Two School Shootings, One Activist: A Brown University student’s journey from Saugus to Rhode Island gun-safety law
From Saugus High in 2019 to Brown University in 2023, Mia Tretta has turned trauma into advocacy, helping push Rhode Island’s assault weapons ban and calling for national action.

A Brown University student who survived two school shootings—one at Saugus High School in California in 2019 and another on Brown’s campus last year—has emerged as a prominent gun-safety advocate, linking personal trauma to a broader push for policy change.
In 2019, when she was 15 and a freshman at Saugus High School, an older student walked onto campus with a firearm. The moment unfolded in a crowded quad that suddenly emptied as shots rang out. She ran to her Spanish classroom, later learned she had been shot, and was airlifted to a hospital with a .45-caliber bullet lodged in her stomach. Her best friend, Dominic, was killed beside her. Those memories have shaped a lifetime of fear, but they have also become fuel for action as she turned survivorhood into advocacy.
The second shooting came on Dec. 13, when her life at Brown University was upended as alerts about an active shooter flooded in. She and countless classmates were forced to confront a nightmare that many students hoped they would never endure again. Two students were killed and nine wounded as they studied in quiet rooms and libraries, exactly as education is supposed to unfold—without fear. For Tretta, the incident was not just a memory but a reminder that gun violence remains a defining risk for students across the country. “This is the second school shooting I have lived through,” she said in interviews and public appearances following the Brown incident.

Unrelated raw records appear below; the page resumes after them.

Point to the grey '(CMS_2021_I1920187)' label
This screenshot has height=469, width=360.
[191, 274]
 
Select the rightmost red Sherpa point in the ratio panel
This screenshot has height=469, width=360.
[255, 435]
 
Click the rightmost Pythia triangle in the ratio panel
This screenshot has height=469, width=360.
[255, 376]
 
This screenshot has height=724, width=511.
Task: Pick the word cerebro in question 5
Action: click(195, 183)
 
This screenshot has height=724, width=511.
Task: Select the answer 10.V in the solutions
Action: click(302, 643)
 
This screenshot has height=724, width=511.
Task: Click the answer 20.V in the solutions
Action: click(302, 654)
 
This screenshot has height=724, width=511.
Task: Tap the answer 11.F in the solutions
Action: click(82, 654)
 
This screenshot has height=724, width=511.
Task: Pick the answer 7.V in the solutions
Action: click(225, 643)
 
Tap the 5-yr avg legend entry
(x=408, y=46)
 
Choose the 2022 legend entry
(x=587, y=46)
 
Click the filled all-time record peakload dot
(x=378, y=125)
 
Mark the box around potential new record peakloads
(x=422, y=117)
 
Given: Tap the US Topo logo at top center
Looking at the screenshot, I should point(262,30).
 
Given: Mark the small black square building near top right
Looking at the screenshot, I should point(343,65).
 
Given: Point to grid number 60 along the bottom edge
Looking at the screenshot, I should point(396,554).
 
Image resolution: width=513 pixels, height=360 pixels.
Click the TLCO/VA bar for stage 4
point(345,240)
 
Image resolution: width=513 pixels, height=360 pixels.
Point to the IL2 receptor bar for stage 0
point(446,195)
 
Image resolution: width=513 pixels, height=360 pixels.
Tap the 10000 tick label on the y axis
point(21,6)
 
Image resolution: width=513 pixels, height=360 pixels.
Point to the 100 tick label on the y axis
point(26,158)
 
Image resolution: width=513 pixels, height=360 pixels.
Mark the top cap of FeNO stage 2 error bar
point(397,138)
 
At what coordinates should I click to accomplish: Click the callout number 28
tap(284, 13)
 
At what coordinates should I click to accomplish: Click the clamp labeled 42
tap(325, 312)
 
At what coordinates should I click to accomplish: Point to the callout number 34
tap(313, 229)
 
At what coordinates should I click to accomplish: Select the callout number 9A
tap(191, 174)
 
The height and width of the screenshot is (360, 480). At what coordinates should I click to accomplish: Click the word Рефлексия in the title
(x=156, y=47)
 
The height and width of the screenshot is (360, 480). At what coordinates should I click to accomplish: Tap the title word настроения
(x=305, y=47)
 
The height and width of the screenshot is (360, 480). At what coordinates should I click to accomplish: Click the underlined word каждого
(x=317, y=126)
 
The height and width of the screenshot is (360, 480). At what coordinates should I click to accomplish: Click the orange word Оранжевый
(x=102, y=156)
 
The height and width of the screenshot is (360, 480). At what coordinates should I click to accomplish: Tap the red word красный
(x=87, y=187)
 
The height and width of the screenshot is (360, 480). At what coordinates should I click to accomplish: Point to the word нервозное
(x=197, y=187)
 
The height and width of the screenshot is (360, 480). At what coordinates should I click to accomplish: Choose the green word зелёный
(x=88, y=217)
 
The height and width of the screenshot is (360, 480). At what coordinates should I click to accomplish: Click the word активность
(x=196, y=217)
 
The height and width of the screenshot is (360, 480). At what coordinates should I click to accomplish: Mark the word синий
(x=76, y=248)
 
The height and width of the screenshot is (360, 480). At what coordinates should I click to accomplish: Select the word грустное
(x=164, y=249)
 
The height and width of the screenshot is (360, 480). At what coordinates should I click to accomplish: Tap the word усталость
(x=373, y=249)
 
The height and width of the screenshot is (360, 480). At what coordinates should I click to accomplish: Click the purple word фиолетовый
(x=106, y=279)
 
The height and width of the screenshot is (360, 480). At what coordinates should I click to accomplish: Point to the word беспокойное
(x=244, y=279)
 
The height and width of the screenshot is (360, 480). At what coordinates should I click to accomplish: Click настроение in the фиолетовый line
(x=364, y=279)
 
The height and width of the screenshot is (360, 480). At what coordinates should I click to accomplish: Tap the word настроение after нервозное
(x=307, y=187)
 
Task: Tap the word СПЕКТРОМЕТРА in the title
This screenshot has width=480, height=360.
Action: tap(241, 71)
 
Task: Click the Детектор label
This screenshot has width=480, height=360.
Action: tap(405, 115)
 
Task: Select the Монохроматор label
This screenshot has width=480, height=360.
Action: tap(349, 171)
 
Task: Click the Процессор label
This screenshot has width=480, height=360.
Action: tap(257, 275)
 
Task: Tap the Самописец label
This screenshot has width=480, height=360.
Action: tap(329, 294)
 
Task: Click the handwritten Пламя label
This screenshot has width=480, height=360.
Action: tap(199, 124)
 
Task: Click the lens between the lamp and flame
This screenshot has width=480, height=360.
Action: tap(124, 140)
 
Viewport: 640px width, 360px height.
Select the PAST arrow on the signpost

In the wake of Brown, Tretta has channeled her experience into organized action. She leads Brown University’s Students Demand Action chapter, a student-led group pressing for safer gun laws and accountability in the gun industry. She has spoken publicly about the need to move beyond condolences toward concrete policy changes, arguing that no student should have to endure a school day under the threat of gun violence. “No student should ever receive an alert telling them to ‘run, hide, and fight’ simply because they chose to go to class,” she said, underscoring a broader demand for safety that extends beyond any single campus.
Her advocacy extends beyond campus walls. Earlier this year, Tretta joined peers across Rhode Island in a campaign to pass an assault weapons ban, a political achievement she connected to the urgency she felt after Brown. The plan culminated in a formal vote at the Rhode Island State House, where supporters celebrated the passage of the ban on June 21, 2025. The moment was portrayed by supporters as a turning point in a state that Tretta says can model a pragmatic approach to safety while acknowledging the limits of thoughts and prayers in the face of violence.
“The tragedy at Brown is a devastating reminder that progress cannot stop there—not in Rhode Island and not across the country,” Tretta said at the State House and in interviews. “Our grief must turn into action. I will honor those we lost by continuing to fight for public safety. Not just for students at Brown, but for every student in every classroom across this country.”
The initiatives Tretta supports are grounded in a broader national debate about gun access, school safety, and the balance between rights and responsibilities. Proponents of stricter gun controls point to the frequency of school shootings and argue for measures such as enhanced background checks, red-flag laws, and restrictions on high-capacity weapons. Opponents emphasize personal freedoms and the challenges of enforcing policies that they say may not prevent all violent acts. Across the United States, lawmakers, educators, and advocates continue to grapple with these questions while survivors like Tretta push for tangible steps that can reduce risk on campuses.
For Tretta, the fight is personal and political. She describes a long arc from the immediate shock of both shootings to a sustained campaign aimed at preventing future tragedies. As she notes, the experiences have reshaped not only her education but her sense of civic responsibility. Her work with Students Demand Action has included organizing forums, engaging with lawmakers, and amplifying student voices in negotiations over who bears responsibility for preventing gun violence on campus and beyond.
The Rhode Island assault weapons ban, she says, is an important, incremental victory, but it is not the end of the story. “We should not have to survive school to graduate from it,” she said, emphasizing the ongoing need for laws and practices that protect students while respecting civil liberties. Her message to fellow students and policymakers is clear: grief should translate into action, and accountability should accompany every moment when a classroom door opens to the possibility of danger.
As Tretta looks to the future, she remains focused on building a movement that sustains momentum beyond anniversaries and media coverage. She hopes that the Rhode Island example will inspire similar efforts in other states and across the country, contributing to a broader shift in how communities understand safety, prevention, and the shared obligation to protect students who walk into schools each day. In her view, progress will require continued engagement, honest conversations, and policies grounded in evidence and compassion rather than silence in the face of fear.